National Senator
- In office 14 August 2006 – 10 April 2009
- Preceded by: Alicia Kirchner
- Succeeded by: Jorge Banicevich
- Constituency: Santa Cruz

Personal details
- Born: 1945
- Died: 10 April 2009 (aged 63–64) Santa Cruz Province
- Party: Justicialist Party
- Spouse(s): Family= Wim Forstmann, Tomas Forstmann, Jeremias Forstmann

= Judith Forstmann =

Argentine politician (1945–2009)

Selva Judit Forstmann (1945 - 10 April 2009) was an Argentine Justicialist Party politician. She sat in the Argentine Senate representing Santa Cruz Province in the majority block of the Front for Victory.

Forstmann was educated in Buenos Aires and La Plata. She moved to the oil town Caleta Olivia in 1973 and worked locally in education and the arts. She became a city councillor in 1991.

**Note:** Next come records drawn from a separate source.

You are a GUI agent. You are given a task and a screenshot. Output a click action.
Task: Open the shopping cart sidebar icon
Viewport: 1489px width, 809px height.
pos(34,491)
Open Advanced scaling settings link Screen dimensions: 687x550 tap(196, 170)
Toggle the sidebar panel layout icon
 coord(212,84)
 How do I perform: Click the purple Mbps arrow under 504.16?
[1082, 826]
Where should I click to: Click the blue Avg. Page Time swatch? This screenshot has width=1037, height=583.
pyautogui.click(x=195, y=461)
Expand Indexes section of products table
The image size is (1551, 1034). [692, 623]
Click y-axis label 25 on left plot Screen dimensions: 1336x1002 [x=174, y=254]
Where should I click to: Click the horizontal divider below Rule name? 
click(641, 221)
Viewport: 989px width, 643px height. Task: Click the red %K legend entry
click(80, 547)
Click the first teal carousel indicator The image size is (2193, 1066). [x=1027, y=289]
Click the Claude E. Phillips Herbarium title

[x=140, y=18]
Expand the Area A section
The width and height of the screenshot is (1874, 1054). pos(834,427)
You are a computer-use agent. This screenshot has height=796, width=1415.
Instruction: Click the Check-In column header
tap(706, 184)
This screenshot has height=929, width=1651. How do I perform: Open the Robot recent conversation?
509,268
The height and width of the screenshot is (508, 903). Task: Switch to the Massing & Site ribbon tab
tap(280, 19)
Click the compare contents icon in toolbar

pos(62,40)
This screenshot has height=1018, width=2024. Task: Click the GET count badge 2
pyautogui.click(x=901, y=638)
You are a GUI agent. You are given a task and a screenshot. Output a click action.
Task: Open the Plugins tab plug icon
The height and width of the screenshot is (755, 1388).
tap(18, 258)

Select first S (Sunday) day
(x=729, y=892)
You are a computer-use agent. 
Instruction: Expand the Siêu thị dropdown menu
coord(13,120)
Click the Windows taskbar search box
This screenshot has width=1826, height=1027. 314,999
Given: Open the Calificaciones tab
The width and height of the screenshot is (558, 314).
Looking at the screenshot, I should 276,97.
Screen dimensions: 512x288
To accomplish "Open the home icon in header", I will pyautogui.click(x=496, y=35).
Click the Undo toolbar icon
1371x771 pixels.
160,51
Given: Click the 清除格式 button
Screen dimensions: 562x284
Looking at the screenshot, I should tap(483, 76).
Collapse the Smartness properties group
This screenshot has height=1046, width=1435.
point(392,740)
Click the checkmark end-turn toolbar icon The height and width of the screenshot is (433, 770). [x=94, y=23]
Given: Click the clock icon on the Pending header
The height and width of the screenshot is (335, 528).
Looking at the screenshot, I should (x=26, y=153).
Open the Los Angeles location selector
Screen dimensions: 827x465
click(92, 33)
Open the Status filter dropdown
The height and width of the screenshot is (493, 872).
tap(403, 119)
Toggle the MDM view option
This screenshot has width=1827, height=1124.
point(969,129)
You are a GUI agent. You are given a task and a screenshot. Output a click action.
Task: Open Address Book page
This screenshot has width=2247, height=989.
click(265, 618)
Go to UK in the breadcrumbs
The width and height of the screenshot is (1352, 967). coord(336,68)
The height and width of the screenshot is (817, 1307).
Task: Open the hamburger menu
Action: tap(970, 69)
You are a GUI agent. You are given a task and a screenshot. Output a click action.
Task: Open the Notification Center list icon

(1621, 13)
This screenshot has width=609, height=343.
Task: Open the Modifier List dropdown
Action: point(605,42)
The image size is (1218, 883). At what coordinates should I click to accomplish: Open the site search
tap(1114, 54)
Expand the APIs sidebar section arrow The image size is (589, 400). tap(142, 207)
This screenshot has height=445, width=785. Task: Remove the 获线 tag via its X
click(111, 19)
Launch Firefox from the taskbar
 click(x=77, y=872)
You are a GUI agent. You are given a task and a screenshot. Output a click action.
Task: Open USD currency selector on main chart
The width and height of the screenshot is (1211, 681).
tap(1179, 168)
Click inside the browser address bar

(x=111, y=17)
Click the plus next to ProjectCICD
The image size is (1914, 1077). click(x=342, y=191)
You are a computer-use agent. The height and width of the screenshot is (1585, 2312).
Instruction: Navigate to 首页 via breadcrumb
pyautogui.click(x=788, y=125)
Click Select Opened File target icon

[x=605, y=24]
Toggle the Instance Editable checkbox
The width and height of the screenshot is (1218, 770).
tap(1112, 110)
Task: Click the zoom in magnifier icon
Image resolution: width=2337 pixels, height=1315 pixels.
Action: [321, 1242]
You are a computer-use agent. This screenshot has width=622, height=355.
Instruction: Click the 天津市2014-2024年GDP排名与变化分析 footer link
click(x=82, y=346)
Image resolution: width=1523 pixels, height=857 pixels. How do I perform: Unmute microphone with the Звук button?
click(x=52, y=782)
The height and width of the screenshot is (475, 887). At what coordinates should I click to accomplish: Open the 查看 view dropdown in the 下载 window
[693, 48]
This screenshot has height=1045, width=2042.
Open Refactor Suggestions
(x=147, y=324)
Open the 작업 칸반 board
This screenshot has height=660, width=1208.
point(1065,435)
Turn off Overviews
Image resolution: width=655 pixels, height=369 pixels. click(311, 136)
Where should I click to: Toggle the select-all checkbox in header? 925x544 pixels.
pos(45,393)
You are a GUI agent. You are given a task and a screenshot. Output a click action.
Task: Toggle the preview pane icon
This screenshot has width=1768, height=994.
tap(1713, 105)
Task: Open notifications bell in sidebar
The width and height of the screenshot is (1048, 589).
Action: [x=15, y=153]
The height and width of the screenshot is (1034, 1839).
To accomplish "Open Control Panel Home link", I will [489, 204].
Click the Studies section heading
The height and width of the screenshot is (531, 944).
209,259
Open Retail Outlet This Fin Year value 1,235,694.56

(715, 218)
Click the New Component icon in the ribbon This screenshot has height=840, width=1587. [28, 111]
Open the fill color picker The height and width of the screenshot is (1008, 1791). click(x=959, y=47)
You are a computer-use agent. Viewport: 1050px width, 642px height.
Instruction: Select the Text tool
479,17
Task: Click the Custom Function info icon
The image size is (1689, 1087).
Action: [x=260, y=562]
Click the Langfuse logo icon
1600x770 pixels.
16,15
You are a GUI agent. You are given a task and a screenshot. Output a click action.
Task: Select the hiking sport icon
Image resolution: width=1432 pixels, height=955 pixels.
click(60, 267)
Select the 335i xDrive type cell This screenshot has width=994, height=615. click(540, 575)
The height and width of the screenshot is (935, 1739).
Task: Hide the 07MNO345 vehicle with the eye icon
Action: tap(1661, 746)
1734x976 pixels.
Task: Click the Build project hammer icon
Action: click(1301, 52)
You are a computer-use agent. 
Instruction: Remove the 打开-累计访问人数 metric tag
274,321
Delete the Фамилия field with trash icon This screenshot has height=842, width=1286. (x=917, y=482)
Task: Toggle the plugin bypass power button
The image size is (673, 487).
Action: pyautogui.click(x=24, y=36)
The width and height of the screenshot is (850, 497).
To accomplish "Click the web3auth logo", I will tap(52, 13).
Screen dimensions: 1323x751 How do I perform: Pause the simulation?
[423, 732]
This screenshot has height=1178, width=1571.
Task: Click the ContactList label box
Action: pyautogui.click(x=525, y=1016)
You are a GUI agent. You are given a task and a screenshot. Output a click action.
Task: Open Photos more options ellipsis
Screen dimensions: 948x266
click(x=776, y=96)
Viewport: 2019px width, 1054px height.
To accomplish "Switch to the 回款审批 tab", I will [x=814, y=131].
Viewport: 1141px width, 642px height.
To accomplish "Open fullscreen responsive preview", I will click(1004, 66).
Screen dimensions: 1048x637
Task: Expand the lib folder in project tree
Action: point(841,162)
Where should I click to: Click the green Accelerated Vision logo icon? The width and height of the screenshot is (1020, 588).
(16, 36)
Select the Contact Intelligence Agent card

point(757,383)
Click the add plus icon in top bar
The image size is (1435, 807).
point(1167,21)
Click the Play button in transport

In 1993 Forstmann was elected to the provincial legislature of Santa Cruz. She was re-elected in 1997, 1999 and 2003. In the Santa Cruz Chamber of Deputies she was vice-president of the Justicialist Party block from 1995, 2nd vice-president of the Chamber from 1999 and 1st vice-president from 2006. Due to various resignations and vacancies, she was acting President of the Chamber that year, and as a consequence was de facto vice-governor of the province. She was appointed to the national Senate in 2007 to fill the vacancy left since Alicia Kirchner left to join the government of President Néstor Kirchner in August 2006.

On 10 April 2009, Forstmann and her husband were travelling in a four-wheel drive in Santa Cruz with a fishing guide. The car was swept away by the current of the river Barrancosa . The two men were saved but Forstmann was dragged away and was found dead the next morning.